ALTO PADRÃO A ideia é aliar preços atraentes a serviços de grandes hospitais, como Albert Einstein, HCor, Pro Matre, Santa Joana e Oswaldo Cruz. (Crédito:Beto Assem)

O pulo do gato, segundo Junior, será o serviço chamado de médico de família da Clínica Einstein. A modalidade, que ajuda a reduzir agravamento de doenças e idas desnecessárias aos hospitais, é bem conhecida em países como Alemanha, França e Itália, mas pouco utilizada no Brasil. Esses profissionais encaminharão o paciente, se necessário, para um especialista. “Saúde não é luxo. É necessidade. E o brasileiro tem de ter direito a um plano de saúde”, afirmou. “Adquiri uma enorme experiência e vi o que é preciso fazer para melhorar o atendimento ao cliente. E estou fazendo”, disse.
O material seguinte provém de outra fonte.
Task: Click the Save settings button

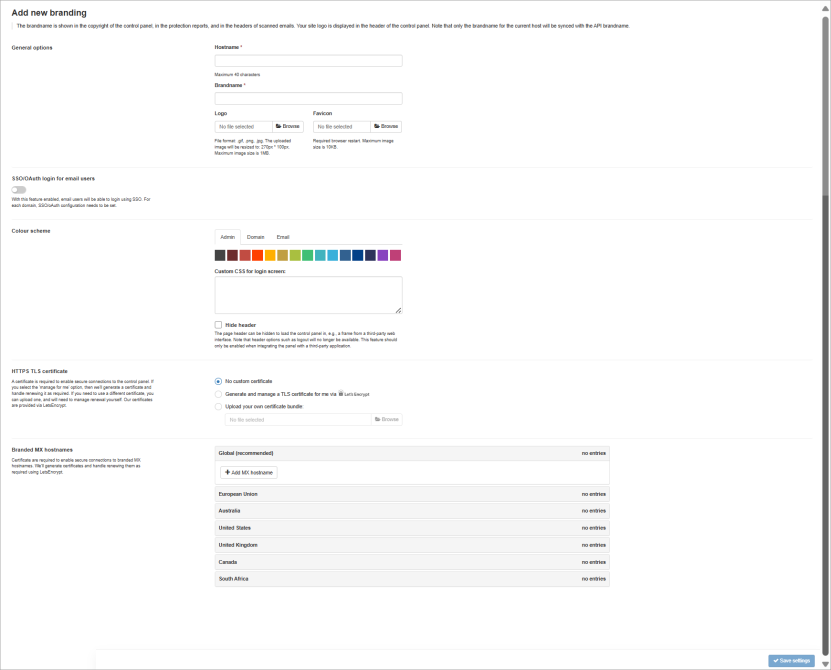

A nova empresa, de acordo com a modalidade do plano contratado, vai oferecer atendimento em hospitais renomados, como Albert Einstein, HCor, Hospital dos Olhos, Oswaldo Cruz, Santa Catarina e as maternidades Pro Matre, Santa Joana e Santa Maria. Os laboratórios credenciados para exames serão Delboni, Lavoisier, Salomão Zoppi, além do próprio Einstein. Além de atrair os clientes insatisfeitos com as outras operadoras, a Qsaúde quer trazer de volta para a cobertura privada pessoas que perderam cobertura por desemprego ou dificuldade financeira durante a pandemia. Pelos cálculos do Instituto de Estudos de Saúde Suplementar (IESS), o setor foi fortemente impactado pela crise econômica e perdeu cerca de 254 mil beneficiários este ano. “Ainda é cedo para determinar o comportamento do mercado para os próximos meses. Mas, com a retomada de alguns setores da economia, a tendência é de estabilidade e ligeiro crescimento no setor de planos de saúde”, disse o analista do setor, Leonardo Venâncio. “Há uma forte demanda de procedimentos eletivos que foi reprimida diante do cenário de medo e incertezas vivido nos últimos meses.”